En el escenario más pesimista, los científicos hablan de un año con fenómeno de La Niña insistente, para que se empiece a dimensionar las probabilidades de riesgo en los bordes costeros si no se empieza a planificar debidamente los territorios. 

Degradación de ecosistemas

Otra amenaza tiene que ver con la degradación de ecosistemas como los manglares que, asegura Invemar, siguen siendo talados a pesar de que cumplen una función potencial protegiendo las costas de los fenómenos naturales. 

Como si no fuera poco, el ingeniero civil y director de desarrollo sostenible, Germán Rivillas, se refiere  a un artículo científico de la revista Nature que predice cambios en la órbita lunar. “Lo que producirá elevaciones y descensos más pronunciados durante la baja mar”. 

Entonces si se suma la variación del mar por efecto de las mareas, más los huracanes, más el derretimiento de los polos y finalmente las variaciones de la órbita de la luna, “tendremos muchas inundaciones en las playas”. 

Soluciones basadas en la naturaleza

Las soluciones basadas en la naturaleza, por ejemplo, siembra de ecosistemas, restauración en áreas degradadas y obras de defensa costera como diques son parte de las alternativas que recomienda Invemar para los territorios que aún no toman decisiones frente a la amenaza global.

 “Asimismo es importante evitar más asentamientos en esas zonas, o definitivamente empezar hacer reubicaciones paulatinas”, aconseja Zamora.

 Para fortalecer la fragilidad de los sistemas de gestión en las áreas anfibias del departamento, la CRA entrega lineamientos de acuerdo con la oferta natural de cada territorio; sin embargo,  corresponde a cada administración municipal establecerlas en sus planes de ordenamiento para fijar mecanismos que se adapten a la emergencia climática. 

“Este no es un detalle menor. El que no genere una estrategia de planificación a unos 10 años simplemente no va a ser competitivo frente a los territorios que sí incorporen procesos de adaptación. No se puede seguir apagando incendios, hay que prevenirlos, por eso es importante mirar al futuro”, puntualiza el asesor de cambio climático de la CRA.

 El estudio de Invemar  fue realizado por un equipo interdisciplinario que evaluó con base en riesgo y vulnerabilidad qué pasaría si el nivel del mar aumenta 50 centímetros. 
Para llevarlo a cabo se generó un modelo de inundación teniendo en cuenta la topografía de los terrenos y la geomorfología existentes de las zonas costeras. 

Bajo el agua

El ejercicio hecho con antelación por Invemar es metodológicamente “muy parecido”  a un informe que reveló esta semana la organización Climate Central que muestra a varias zonas costeras de Colombia, parcial o totalmente bajo el agua.

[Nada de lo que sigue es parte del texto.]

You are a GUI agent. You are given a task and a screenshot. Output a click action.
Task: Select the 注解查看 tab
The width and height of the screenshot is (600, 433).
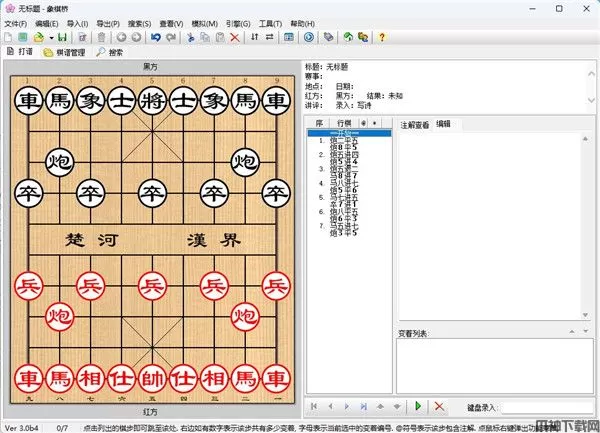(414, 124)
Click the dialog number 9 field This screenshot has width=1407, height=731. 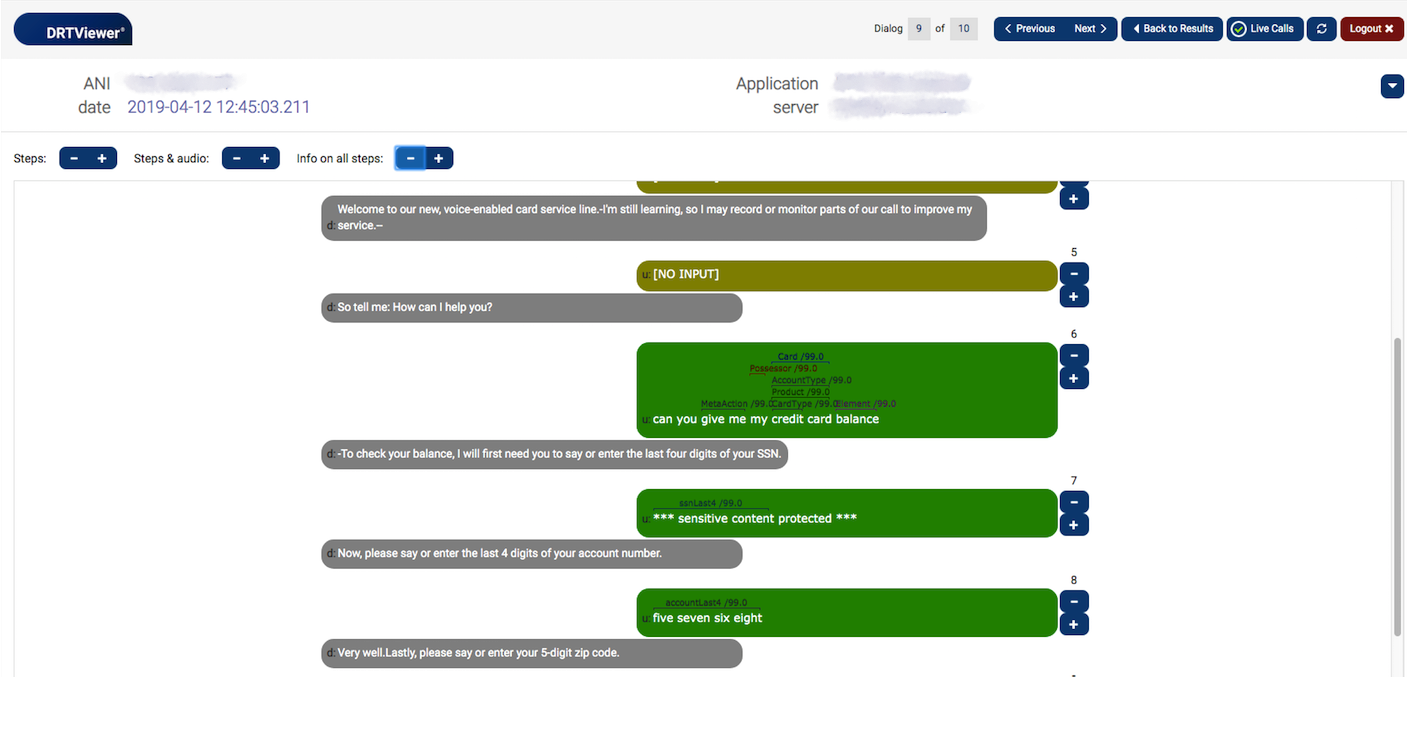(x=919, y=29)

La organización internacional, a través de mapas, como lo hizo el Instituto de Investigaciones Marinas de Colombia,  dejó ver los sitios y áreas que quedarían a merced del mar a causa del incremento en sus niveles. El estudio también tuvo en cuenta tres periodos de análisis. 

La Ciénaga de Mallorquín

Según la ONG Climate Central, la Ciénaga de Mallorquín en Barranquilla, municipios costeros y del sur del Atlántico están dentro de las zonas demarcadas con color rojo que quedarían sumergidas en los próximos 30 años. 

Para Invemar, el caso de la ciénaga, “altamente susceptible”, obedece a la pérdida de línea de costa, esto como consecuencia de la falta de sedimentos para generar las barreras naturales. 

“Es preciso recordar que en el 2010 por el fenómeno de La Niña el país se inundó grandemente, justo esas zonas, por consecuencia de las crecientes en el río. Imagínense si le sumamos esta tendencia que nos está demostrando la información científica”, recalcó la experta en temas costeros de Invemar, Anny Zamora. 
El Centro Histórico de Santa Marta, algunas zonas de Cartagena, La Ciénaga Grande, en el Magdalena;  La cuenca del río Atrato, ubicada en los límites de  Antioquia y Chocó también hacen parte del listado.

“No hay vuelta atrás, cuando ya es un fenómeno, no es posible revertirlo. El cambio climático ya no lo podemos revertir”, determina el director del Instituto de Desarrollo Sostenible de la Universidad del Norte, Germán Rivillas.